_WHAT THE EXERCISE ASKS_
Render the lines from the one containing "Given: Open the References ribbon tab" through the one containing "will tap(180, 178).", inclusive, as a numbered list, leaving out any blank lines.
── DATA PROVIDED ──
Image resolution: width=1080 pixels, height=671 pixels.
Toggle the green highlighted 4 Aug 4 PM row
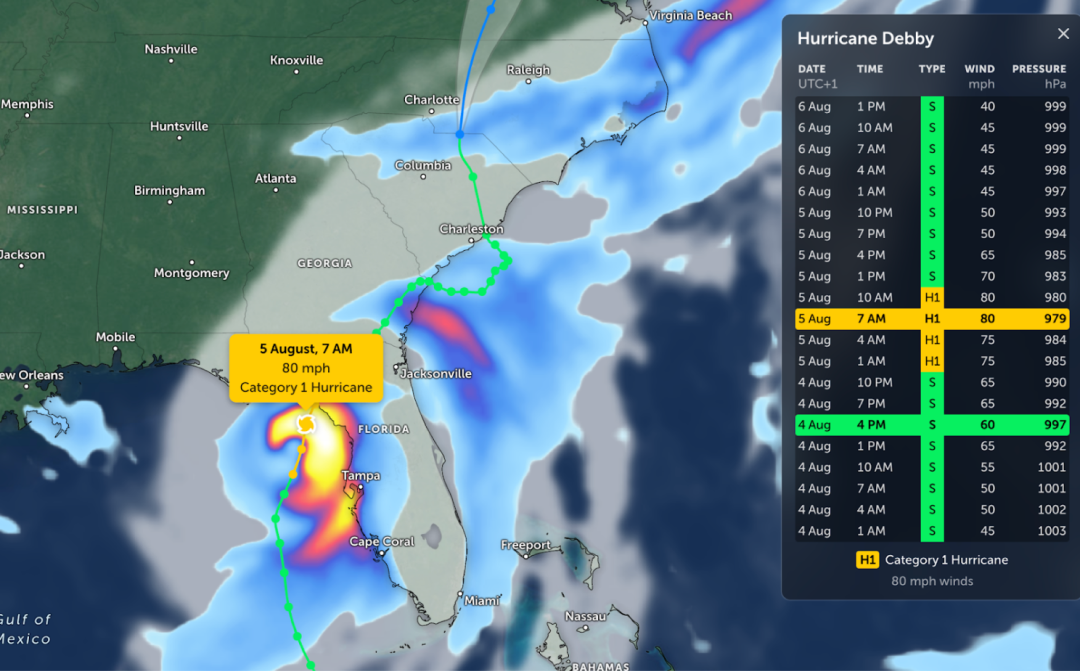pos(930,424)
───
── DATA PROVIDED ──
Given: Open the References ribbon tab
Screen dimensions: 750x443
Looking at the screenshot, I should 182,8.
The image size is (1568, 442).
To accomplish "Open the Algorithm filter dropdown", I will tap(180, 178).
───
_TASK SOLUTION_
1. Given: Open the References ribbon tab
2. Screen dimensions: 750x443
3. Looking at the screenshot, I should 182,8.
4. The image size is (1568, 442).
5. To accomplish "Open the Algorithm filter dropdown", I will tap(180, 178).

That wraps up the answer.